Freemantle Media's Olivier Delfosse confirmed the organizational struggle to integrate social into its wildly successful X-Factor. To ramp X-Factor's viewership, Freemantle turned to technology partner TVplus to integrate the second screen. For this to work, it required X-Factor producers (who traditionally had keep programming very close to their chests) to share schedules and programming oversight with a partner. For Social TV to succeed, companies, talent and producers need to stretch out of their comfort zones.

Whether it's talking about the weather via The Weather Channel's social applications or NBCUniversal's approach to social, as described by Oxygen Media president Jason Klarman, TV increasingly is integrating viewer conversation into the content. "The wisdom of friends will inform viewing decisions," commented Kay Madati of Facebook, who pointed out that social ushers in an era of content discovery as we turn to our social networks for insights on what to watch.

Is Social TV the Greatest Game Changer for Marketers Since TV?
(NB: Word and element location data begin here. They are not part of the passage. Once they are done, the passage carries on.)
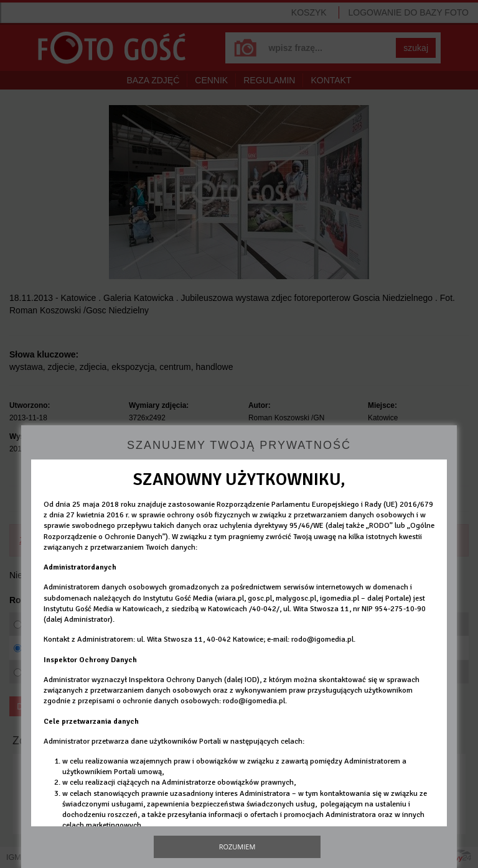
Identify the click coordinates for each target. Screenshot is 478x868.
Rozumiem (237, 846)
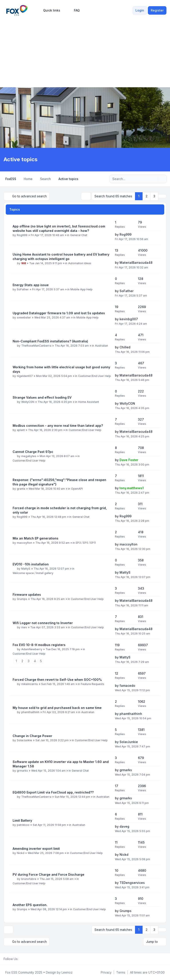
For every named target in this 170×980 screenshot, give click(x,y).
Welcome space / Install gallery (33, 573)
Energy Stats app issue (30, 285)
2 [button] (146, 196)
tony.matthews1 (132, 488)
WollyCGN (28, 402)
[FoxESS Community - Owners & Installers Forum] (17, 10)
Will (24, 263)
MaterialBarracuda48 (136, 262)
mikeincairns (30, 684)
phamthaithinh (30, 712)
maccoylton (24, 542)
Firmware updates (27, 595)
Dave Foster (129, 460)
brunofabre (29, 879)
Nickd (21, 853)
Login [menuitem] (140, 10)
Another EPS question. (30, 905)
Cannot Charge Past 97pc (33, 452)
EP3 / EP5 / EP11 (86, 542)
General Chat (79, 235)
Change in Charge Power (32, 736)
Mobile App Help (81, 289)
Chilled (125, 347)
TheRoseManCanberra (36, 345)
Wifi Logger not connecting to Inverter (43, 623)
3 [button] (154, 196)
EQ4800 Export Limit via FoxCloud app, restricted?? (53, 792)
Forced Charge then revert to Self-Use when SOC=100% (57, 679)
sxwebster (24, 317)
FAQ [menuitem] (74, 10)
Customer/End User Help (94, 376)
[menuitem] (49, 10)
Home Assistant (88, 402)
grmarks (22, 770)
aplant (21, 430)
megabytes (29, 456)
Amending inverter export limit (36, 848)
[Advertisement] (85, 50)
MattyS (26, 568)
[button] (162, 196)
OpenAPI (77, 488)
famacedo (127, 686)
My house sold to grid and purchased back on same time (57, 708)
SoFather (23, 289)
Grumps (22, 599)
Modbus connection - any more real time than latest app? (58, 426)
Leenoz (67, 972)
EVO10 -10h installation (30, 564)
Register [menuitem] (157, 10)
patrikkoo (23, 825)
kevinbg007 (129, 319)
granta (21, 488)
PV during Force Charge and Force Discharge (48, 875)
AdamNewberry (32, 649)
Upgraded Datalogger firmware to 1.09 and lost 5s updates (59, 313)
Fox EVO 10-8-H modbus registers (39, 645)
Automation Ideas (79, 263)
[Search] (154, 179)
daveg (124, 826)
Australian (102, 345)
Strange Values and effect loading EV (42, 398)
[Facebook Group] (21, 959)
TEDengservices (132, 883)
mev (24, 627)
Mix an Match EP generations (35, 538)
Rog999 (22, 235)
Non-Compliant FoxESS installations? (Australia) (50, 341)
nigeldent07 (25, 376)
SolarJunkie (24, 740)
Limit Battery (22, 821)
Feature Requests (92, 684)
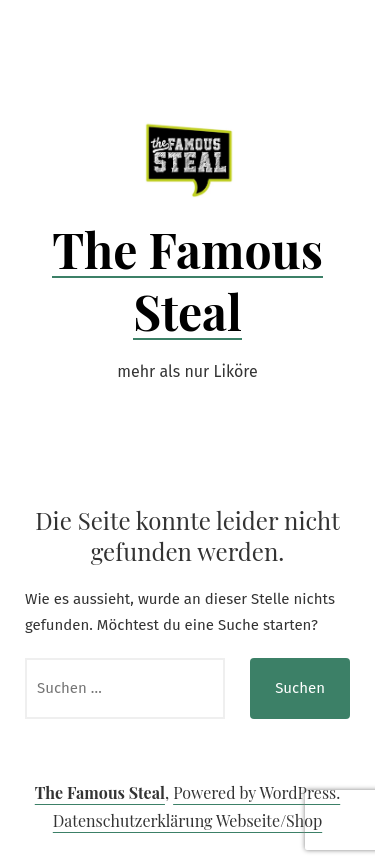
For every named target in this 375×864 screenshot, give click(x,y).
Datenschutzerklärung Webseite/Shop (187, 820)
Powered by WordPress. (256, 792)
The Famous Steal (187, 280)
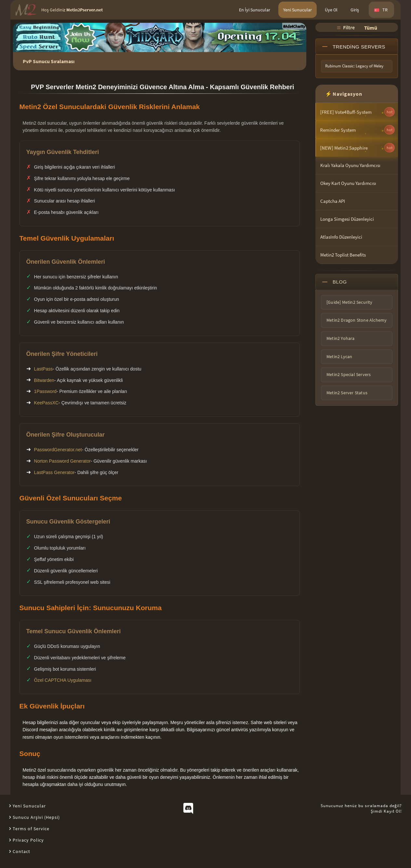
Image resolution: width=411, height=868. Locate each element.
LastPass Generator (54, 472)
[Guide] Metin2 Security (349, 302)
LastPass (43, 369)
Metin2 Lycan (339, 356)
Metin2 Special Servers (348, 374)
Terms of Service (31, 829)
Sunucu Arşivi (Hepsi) (36, 817)
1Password (45, 391)
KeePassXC (46, 403)
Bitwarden (44, 380)
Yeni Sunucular (297, 10)
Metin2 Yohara (341, 338)
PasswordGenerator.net (58, 450)
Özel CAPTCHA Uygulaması (63, 680)
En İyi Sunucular (254, 10)
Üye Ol (331, 10)
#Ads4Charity (294, 26)
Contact (22, 851)
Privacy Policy (28, 840)
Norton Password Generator (62, 461)
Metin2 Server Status (347, 393)
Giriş (354, 10)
Social TV may be the greatest game-changer in the advertising and television business since the advances of cable television in the late 1970s and early 1980s. Most likely even greater! Its impact will resonate across all networks, studios and producers, talent, digital content developers and program marketers. It will affect the video strategies being developed at magazine publishers like Hearst, Time Inc. and Condé Nast and at newspaper companies like Gannett and Digital First. Marketers and agencies must accelerate their responses to a new communications forum that requires original and organic tactics. New models will need to integrate engagement values into all facets of the development, creation, production, distribution and measurement of video content. Organizational silos will be challenged. The implications of Microsoft's Kinect technology, audio and video recognition capabilities, and the new wave of social, gaming and commerce integration into television and digital video content are difficult to assess. We know we are at the beginning of a tsunami of change in the industry. Unlike past waves of change, the industry this time is doing its best to prepare. The next Social TV Summit , which will continue to explore and track this business, will be in Brussels on March 22, 2012. A Social Gaming Summit is also in the planning stages.